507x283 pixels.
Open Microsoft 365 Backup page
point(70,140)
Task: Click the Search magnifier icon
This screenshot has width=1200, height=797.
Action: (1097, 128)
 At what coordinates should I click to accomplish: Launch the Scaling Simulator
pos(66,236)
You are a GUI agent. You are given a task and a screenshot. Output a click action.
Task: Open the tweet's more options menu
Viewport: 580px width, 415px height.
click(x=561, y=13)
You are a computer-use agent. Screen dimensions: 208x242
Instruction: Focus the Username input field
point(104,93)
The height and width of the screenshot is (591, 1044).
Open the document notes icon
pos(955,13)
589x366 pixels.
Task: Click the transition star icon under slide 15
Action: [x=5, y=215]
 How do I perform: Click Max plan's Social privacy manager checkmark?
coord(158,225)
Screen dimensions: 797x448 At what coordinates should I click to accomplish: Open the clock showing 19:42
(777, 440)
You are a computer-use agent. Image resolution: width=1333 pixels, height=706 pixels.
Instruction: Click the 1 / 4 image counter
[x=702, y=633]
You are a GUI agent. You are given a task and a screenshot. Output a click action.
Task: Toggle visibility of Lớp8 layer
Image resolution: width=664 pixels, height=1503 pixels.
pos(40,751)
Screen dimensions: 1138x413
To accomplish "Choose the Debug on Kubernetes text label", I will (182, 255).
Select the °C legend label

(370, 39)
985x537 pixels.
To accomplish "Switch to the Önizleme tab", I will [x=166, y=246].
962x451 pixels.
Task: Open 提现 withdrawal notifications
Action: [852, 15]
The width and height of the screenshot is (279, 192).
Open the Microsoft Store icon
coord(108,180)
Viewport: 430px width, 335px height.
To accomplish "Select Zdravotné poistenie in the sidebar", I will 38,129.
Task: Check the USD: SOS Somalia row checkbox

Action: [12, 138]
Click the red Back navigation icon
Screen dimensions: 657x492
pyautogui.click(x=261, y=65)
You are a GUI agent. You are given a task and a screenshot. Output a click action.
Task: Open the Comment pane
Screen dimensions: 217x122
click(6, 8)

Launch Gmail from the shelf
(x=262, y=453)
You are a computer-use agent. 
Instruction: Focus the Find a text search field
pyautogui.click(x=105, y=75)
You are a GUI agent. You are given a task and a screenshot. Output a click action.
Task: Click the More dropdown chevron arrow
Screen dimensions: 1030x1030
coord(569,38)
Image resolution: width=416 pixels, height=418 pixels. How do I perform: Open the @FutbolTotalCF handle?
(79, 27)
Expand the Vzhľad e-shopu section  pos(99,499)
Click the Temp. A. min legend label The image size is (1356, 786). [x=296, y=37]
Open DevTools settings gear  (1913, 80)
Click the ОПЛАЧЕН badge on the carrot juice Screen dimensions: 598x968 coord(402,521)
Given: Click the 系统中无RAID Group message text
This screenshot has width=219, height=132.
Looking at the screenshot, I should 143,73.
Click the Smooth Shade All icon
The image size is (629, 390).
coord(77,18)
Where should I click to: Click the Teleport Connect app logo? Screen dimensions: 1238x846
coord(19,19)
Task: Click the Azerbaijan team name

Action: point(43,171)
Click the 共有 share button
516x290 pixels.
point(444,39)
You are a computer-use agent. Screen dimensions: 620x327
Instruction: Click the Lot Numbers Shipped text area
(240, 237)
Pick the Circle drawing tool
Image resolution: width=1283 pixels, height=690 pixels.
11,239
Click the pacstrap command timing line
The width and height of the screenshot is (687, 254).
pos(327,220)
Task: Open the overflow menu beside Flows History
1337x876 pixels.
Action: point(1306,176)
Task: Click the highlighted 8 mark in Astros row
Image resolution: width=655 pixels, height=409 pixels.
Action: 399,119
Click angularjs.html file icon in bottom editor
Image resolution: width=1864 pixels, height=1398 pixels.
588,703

+++++

What this task involves ▸ Convert the items above into a JSON list of strings, one string per line, omitting blank lines.

Response to this exercise ▸
[
  "507x283 pixels.",
  "Open Microsoft 365 Backup page",
  "point(70,140)",
  "Task: Click the Search magnifier icon",
  "This screenshot has width=1200, height=797.",
  "Action: (1097, 128)",
  " At what coordinates should I click to accomplish: Launch the Scaling Simulator",
  "pos(66,236)",
  "You are a GUI agent. You are given a task and a screenshot. Output a click action.",
  "Task: Open the tweet's more options menu",
  "Viewport: 580px width, 415px height.",
  "click(x=561, y=13)",
  "You are a computer-use agent. Screen dimensions: 208x242",
  "Instruction: Focus the Username input field",
  "point(104,93)",
  "The height and width of the screenshot is (591, 1044).",
  "Open the document notes icon",
  "pos(955,13)",
  "589x366 pixels.",
  "Task: Click the transition star icon under slide 15",
  "Action: [x=5, y=215]",
  " How do I perform: Click Max plan's Social privacy manager checkmark?",
  "coord(158,225)",
  "Screen dimensions: 797x448 At what coordinates should I click to accomplish: Open the clock showing 19:42",
  "(777, 440)",
  "You are a computer-use agent. Image resolution: width=1333 pixels, height=706 pixels.",
  "Instruction: Click the 1 / 4 image counter",
  "[x=702, y=633]",
  "You are a GUI agent. You are given a task and a screenshot. Output a click action.",
  "Task: Toggle visibility of Lớp8 layer",
  "Image resolution: width=664 pixels, height=1503 pixels.",
  "pos(40,751)",
  "Screen dimensions: 1138x413",
  "To accomplish \"Choose the Debug on Kubernetes text label\", I will (182, 255).",
  "Select the °C legend label",
  "(370, 39)",
  "985x537 pixels.",
  "To accomplish \"Switch to the Önizleme tab\", I will [x=166, y=246].",
  "962x451 pixels.",
  "Task: Open 提现 withdrawal notifications",
  "Action: [852, 15]",
  "The width and height of the screenshot is (279, 192).",
  "Open the Microsoft Store icon",
  "coord(108,180)",
  "Viewport: 430px width, 335px height.",
  "To accomplish \"Select Zdravotné poistenie in the sidebar\", I will 38,129.",
  "Task: Check the USD: SOS Somalia row checkbox",
  "Action: [12, 138]",
  "Click the red Back navigation icon",
  "Screen dimensions: 657x492",
  "pyautogui.click(x=261, y=65)",
  "You are a GUI agent. You are given a task and a screenshot. Output a click action.",
  "Task: Open the Comment pane",
  "Screen dimensions: 217x122",
  "click(6, 8)",
  "Launch Gmail from the shelf",
  "(x=262, y=453)",
  "You are a computer-use agent. ",
  "Instruction: Focus the Find a text search field",
  "pyautogui.click(x=105, y=75)",
  "You are a GUI agent. You are given a task and a screenshot. Output a click action.",
  "Task: Click the More dropdown chevron arrow",
  "Screen dimensions: 1030x1030",
  "coord(569,38)",
  "Image resolution: width=416 pixels, height=418 pixels. How do I perform: Open the @FutbolTotalCF handle?",
  "(79, 27)",
  "Expand the Vzhľad e-shopu section  pos(99,499)",
  "Click the Temp. A. min legend label The image size is (1356, 786). [x=296, y=37]",
  "Open DevTools settings gear  (1913, 80)",
  "Click the ОПЛАЧЕН badge on the carrot juice Screen dimensions: 598x968 coord(402,521)",
  "Given: Click the 系统中无RAID Group message text",
  "This screenshot has width=219, height=132.",
  "Looking at the screenshot, I should 143,73.",
  "Click the Smooth Shade All icon",
  "The image size is (629, 390).",
  "coord(77,18)",
  "Where should I click to: Click the Teleport Connect app logo? Screen dimensions: 1238x846",
  "coord(19,19)",
  "Task: Click the Azerbaijan team name",
  "Action: point(43,171)",
  "Click the 共有 share button",
  "516x290 pixels.",
  "point(444,39)",
  "You are a computer-use agent. Screen dimensions: 620x327",
  "Instruction: Click the Lot Numbers Shipped text area",
  "(240, 237)",
  "Pick the Circle drawing tool",
  "Image resolution: width=1283 pixels, height=690 pixels.",
  "11,239",
  "Click the pacstrap command timing line",
  "The width and height of the screenshot is (687, 254).",
  "pos(327,220)",
  "Task: Open the overflow menu beside Flows History",
  "1337x876 pixels.",
  "Action: point(1306,176)",
  "Task: Click the highlighted 8 mark in Astros row",
  "Image resolution: width=655 pixels, height=409 pixels.",
  "Action: 399,119",
  "Click angularjs.html file icon in bottom editor",
  "Image resolution: width=1864 pixels, height=1398 pixels.",
  "588,703"
]